___ Data extract
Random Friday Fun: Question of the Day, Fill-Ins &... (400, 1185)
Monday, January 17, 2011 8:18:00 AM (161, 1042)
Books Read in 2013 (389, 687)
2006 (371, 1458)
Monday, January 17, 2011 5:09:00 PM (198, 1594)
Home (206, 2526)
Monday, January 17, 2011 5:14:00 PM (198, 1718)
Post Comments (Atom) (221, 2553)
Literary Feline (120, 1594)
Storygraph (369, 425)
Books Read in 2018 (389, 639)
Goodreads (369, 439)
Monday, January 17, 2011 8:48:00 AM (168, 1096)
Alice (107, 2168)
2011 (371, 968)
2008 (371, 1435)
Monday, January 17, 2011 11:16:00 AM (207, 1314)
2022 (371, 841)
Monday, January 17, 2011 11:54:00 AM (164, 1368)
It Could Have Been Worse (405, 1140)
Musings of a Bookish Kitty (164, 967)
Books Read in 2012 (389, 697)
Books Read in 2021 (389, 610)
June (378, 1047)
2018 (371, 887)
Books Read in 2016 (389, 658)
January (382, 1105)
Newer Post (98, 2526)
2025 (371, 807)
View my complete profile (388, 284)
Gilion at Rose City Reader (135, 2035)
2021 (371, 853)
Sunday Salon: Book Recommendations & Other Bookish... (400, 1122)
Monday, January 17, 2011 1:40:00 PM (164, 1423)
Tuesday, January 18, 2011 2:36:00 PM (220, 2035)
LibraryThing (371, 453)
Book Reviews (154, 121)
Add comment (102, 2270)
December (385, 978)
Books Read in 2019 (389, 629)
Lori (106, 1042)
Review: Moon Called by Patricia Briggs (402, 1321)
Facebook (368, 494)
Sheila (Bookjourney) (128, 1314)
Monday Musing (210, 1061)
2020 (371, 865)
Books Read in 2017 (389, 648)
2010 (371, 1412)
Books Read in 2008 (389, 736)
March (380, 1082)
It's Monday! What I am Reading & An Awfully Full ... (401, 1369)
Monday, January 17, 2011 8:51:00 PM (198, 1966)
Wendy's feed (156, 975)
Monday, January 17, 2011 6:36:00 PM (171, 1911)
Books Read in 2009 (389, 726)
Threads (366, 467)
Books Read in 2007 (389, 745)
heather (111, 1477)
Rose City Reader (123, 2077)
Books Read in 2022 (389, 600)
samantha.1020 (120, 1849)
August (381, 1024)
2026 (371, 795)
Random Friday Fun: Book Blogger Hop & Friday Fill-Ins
______
▶ _Exercise directions_
Start at the line that has "Books Read in 2019 (389, 629)" and stop after the line that has "March (380, 1082)". Rewrite only those items, keeping each one's text and multiplying both coordinates in its answer by 1.75, rounded to whole numbers with halves rounded up.

▶ _Written response_
Books Read in 2019 (681, 1101)
Lori (186, 1824)
Review: Moon Called by Patricia Briggs (704, 2312)
Facebook (644, 865)
Sheila (Bookjourney) (224, 2300)
Monday Musing (368, 1857)
2020 (649, 1514)
Books Read in 2017 (681, 1134)
2010 (649, 2471)
Books Read in 2008 (681, 1288)
March (665, 1894)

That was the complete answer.